Patron: Her Excellency, The Right Honourable Dame Cindy Kiro, GNZM, QSO, Governor-General of New Zealand

China’s international influence: perceptions of soft power

By Dr Anita Perkins 

The previous Asia Forum article looked at shifting geopolitical geometry and the ways in which new international relationships are forming as the dominant global influence of the US changes. So, what is China’s role in these changing times? Has it really changed all that much? Is China’s international influence something to be feared, understood, and /or embraced?

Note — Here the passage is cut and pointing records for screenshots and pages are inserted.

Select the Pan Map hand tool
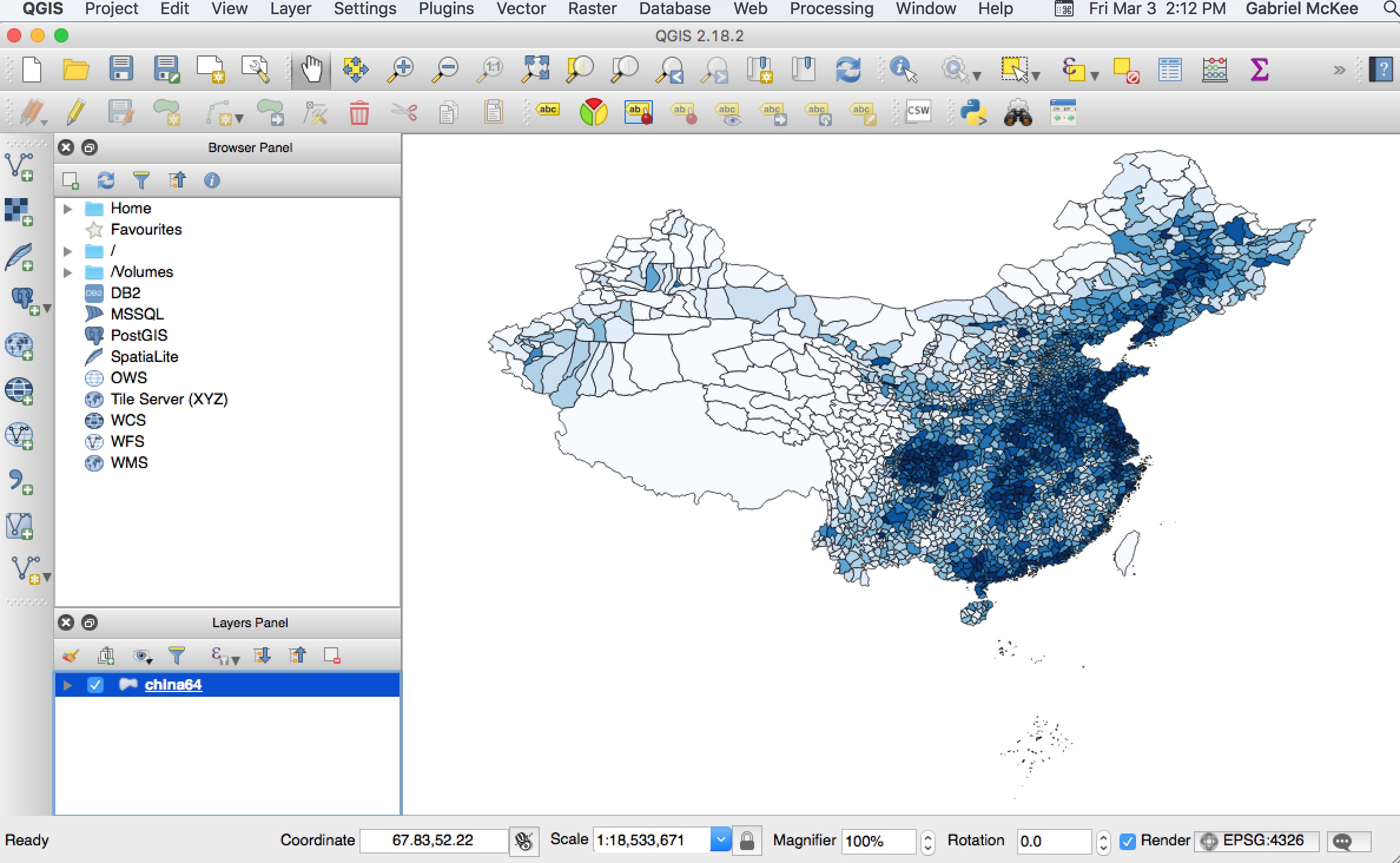[312, 70]
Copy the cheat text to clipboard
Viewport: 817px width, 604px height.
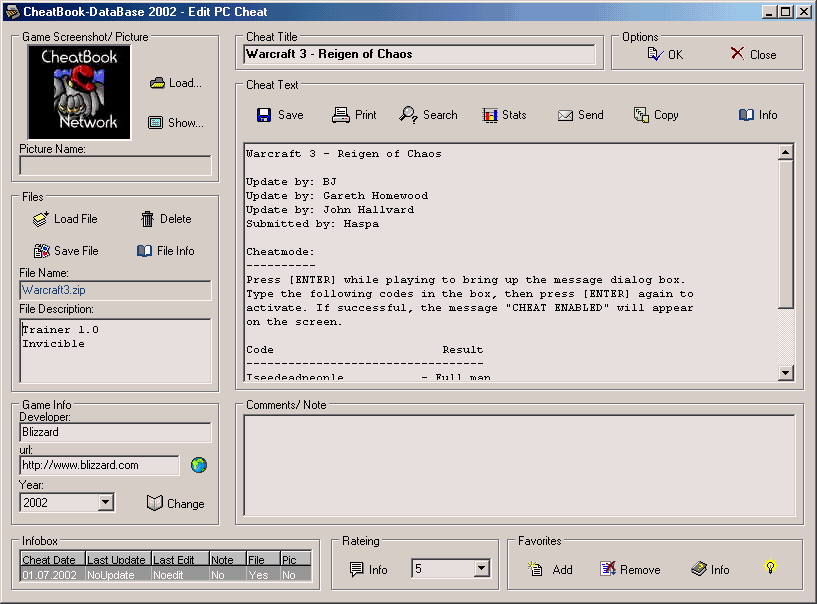coord(656,115)
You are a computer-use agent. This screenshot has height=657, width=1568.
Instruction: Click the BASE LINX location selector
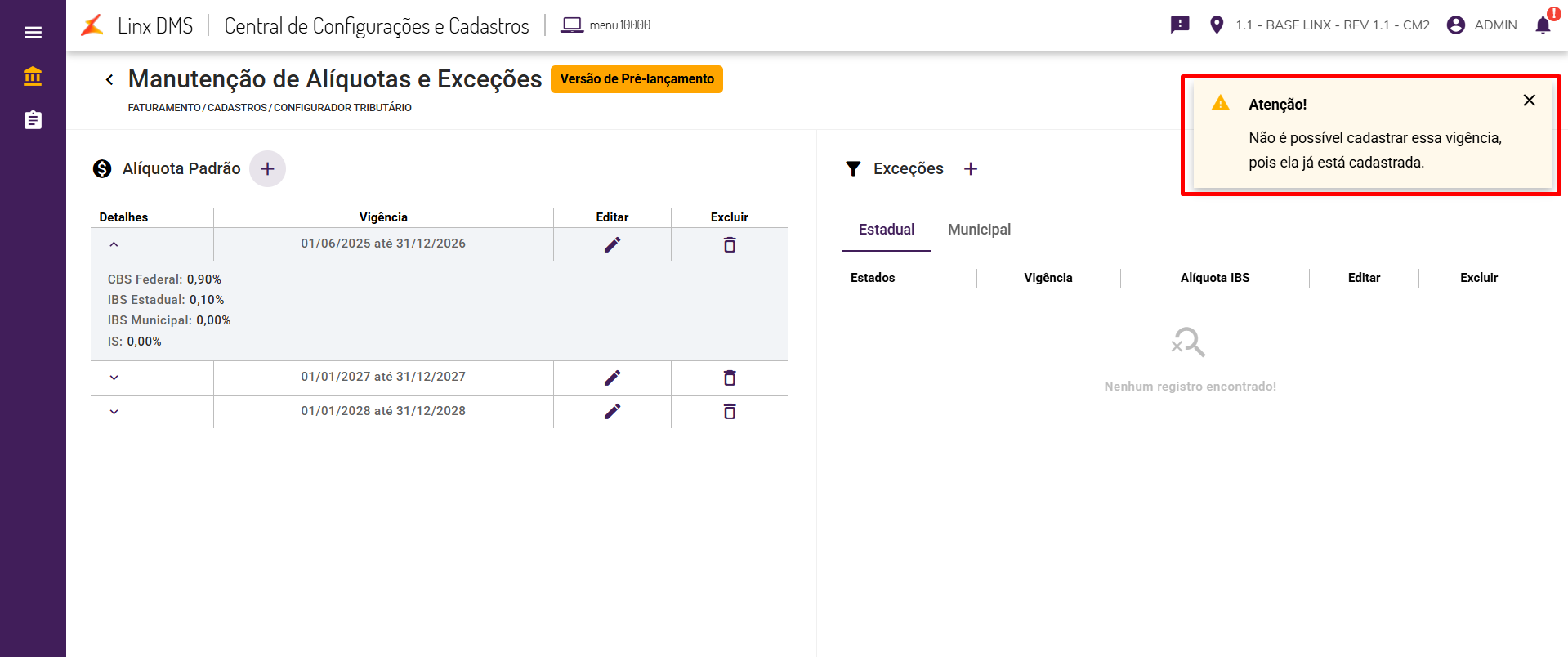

One way of approaching these questions is by looking at current perceptions of China’s soft power. A basic google definition of soft power is: ‘a persuasive approach to international relations, typically involving the use of economic or cultural influence’. Interestingly, this term was coined by well know political scientist Joseph Nye in his 1990 book, ‘Bound to Lead: The Changing Nature of American Power’. Now, in 2017, would a more appropriate presumption be that China is ‘bound to lead’? How do media, academics and other respond to this changing dynamic? Is the West still to accept that the pendulum has now swung to Asia and, in particular, toward China?

Associate Professor Chongyi Feng of the University of Technology in Sydney wrote an article about China’s soft power following his detention is China after carrying out research there in March of this year. Feng’s view is that: ‘China’s influence has succeeded in shaping public perceptions and opinions about China, and even government policies toward China.’

Australia is a beautiful multicultural democracy that respects cultural diversity and promotes equality among all ethnic and cultural groups. However, even my freedom in Australia is increasingly under threat from China’s “soft power”.

It is wonderful that the Chinese communities in Australia are allowed to establish all sorts of associations, run Chinese-language media and keep their cultural practices and traditions. This is compatible with universal human rights.

It is unfortunate that the Chinese communist state has taken advantage of these institutional arrangements of liberal democracy to promote its communist ideology, its “united front” strategy in particular, at the expense of liberal democratic values.

Australia’s ABC news has a ‘China power’ news stream. Recent articles commonly project a rhetoric of fear over China’s potential soft power influence on Australia.

Chinese Communist party “propaganda” and “brainwashing” must be countered by compulsory “Australian values” education, according to a group of pro-democracy activists alarmed at Beijing’s growing influence in their new homeland.

The watchers were being watched — closely. Defence Minister Marise Payne said Australia was monitoring a Chinese spy ship “very carefully” as the vessel observed military exercises between Australia and the United States earlier this month.

Sometimes people fear what they do not know or understand well. The Asia New Zealand Foundation carries out work to build understanding of Asian culture so that New Zealanders may be better equipped to engage more successfully in Asian countries. This includes promoting awareness of Asian languages and cultures from an early age.

Asia New Zealand Foundation Deputy Chairman Hon Steve Maharey writes about the challenges of getting to know China and the importance of building knowledge and cultural competency at an early age by building this into the education system.

People do need to experience Asia first-hand. I’ve been going back and forward to China in particular for 30 years and I feel like I know almost nothing. I know a lot more than 30 years ago but it takes a long time to get to really know a country.